Check every line of the entries for the string "Shipping" and return the ones that contain it.

Top of Data records

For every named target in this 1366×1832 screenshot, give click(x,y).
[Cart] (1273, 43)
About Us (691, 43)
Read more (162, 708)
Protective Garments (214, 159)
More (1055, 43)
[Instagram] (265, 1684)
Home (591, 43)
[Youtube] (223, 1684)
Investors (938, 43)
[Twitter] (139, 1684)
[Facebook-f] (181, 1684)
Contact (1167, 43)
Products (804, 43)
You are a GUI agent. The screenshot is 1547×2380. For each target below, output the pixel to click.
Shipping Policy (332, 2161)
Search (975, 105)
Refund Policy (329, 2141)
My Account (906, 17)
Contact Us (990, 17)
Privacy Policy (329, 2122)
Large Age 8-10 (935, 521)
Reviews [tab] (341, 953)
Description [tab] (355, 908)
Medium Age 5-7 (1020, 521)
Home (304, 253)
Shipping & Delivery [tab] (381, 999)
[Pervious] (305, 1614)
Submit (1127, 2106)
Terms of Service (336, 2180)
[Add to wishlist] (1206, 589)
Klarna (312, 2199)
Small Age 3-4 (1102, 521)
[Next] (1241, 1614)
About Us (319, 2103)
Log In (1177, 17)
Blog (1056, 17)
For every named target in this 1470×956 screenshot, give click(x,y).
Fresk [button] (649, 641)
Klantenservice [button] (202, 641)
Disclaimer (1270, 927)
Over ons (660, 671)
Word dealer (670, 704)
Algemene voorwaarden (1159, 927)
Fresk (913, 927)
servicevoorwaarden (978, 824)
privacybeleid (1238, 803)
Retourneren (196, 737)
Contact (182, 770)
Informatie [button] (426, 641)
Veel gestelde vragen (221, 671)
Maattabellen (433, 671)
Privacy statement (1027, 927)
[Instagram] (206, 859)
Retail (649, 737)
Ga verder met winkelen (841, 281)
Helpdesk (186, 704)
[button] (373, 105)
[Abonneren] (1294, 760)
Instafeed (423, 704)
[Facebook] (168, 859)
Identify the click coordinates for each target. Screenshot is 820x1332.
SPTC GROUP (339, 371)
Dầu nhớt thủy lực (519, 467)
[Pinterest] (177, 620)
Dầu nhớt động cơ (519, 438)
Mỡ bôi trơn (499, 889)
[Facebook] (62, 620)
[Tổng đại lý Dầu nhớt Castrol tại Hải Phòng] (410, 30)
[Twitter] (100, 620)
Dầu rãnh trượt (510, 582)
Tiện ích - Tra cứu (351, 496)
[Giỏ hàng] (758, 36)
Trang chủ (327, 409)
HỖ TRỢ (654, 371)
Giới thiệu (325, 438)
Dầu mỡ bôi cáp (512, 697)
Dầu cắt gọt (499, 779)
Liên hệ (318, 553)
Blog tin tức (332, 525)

Bottom of Data records

▸ Answer to the problem
Shipping Policy (332, 2161)
Shipping & Delivery [tab] (381, 999)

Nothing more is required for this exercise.